IU Center Scores Funds For Supercomputing

IU logoThis week the Indiana University Center for Research in Extreme Scale Technologies has secured a pair of NSF grants worth more than $400,000.

The first NSF grant totals nearly $200,000 and provides funding to develop an online HPC course to improve America’s reach in the frontiers of exascale computing.

There is a dearth of experts in computational sciences and in HPC systems design in this country, and we have to reverse that, or frankly it will have a negative economic impact on the nation,” said CREST Executive Associate Director and Chief Scientist Thomas Sterling.

According to Sterling, an online HPC course has its advantages. Because Lectures are recorded and course work is available at any time, students from around the world can complete the curriculum at their convenience.

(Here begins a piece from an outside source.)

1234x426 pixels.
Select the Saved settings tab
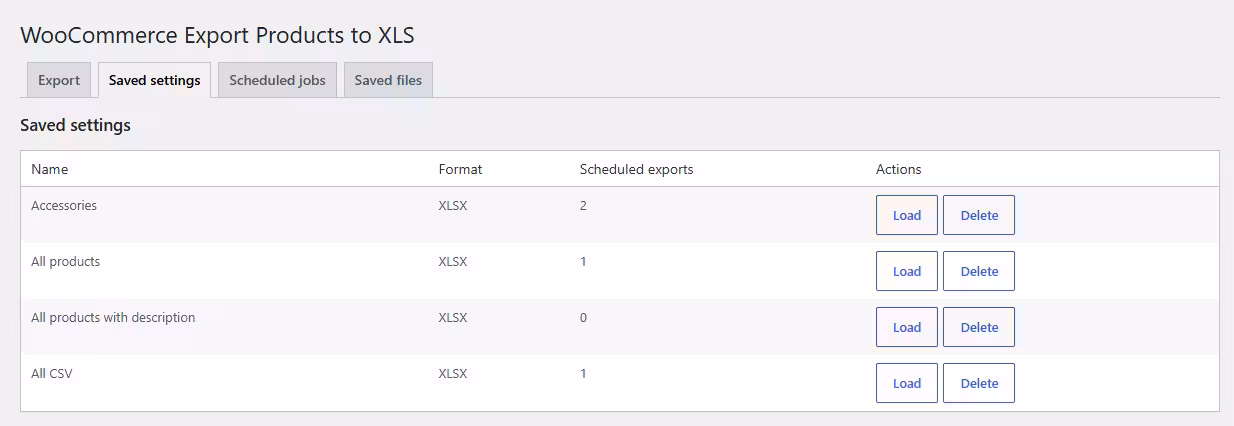tap(154, 80)
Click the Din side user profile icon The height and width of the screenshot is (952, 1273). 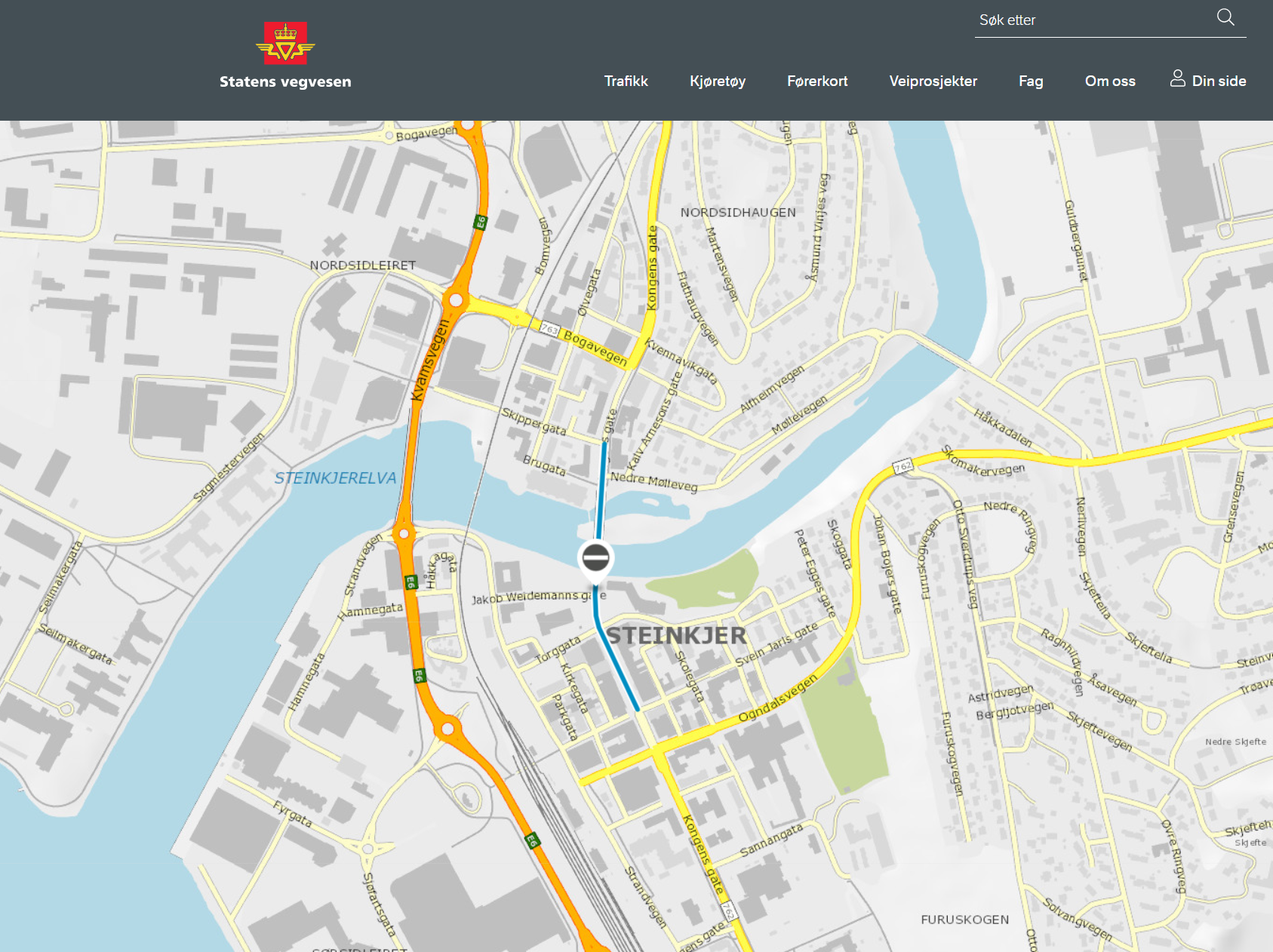tap(1177, 78)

A second NSF grant totaling $230,000 will help IU further develop technologies that could ultimately make robots more useful. IU has designed a multiprocessor execution model known as ParalleX, which tells supercomputers how to carry out computations. The grant will help researchers make ParalleX suitable for exascale computing, enabling the largest supercomputers in the world to run on multiple processors. To do that, researchers must first make several improvements to ParalleX, namely to its reliability, energy use, debugging capability, and ability to manage how a computation is distributed across an exascale computing platform.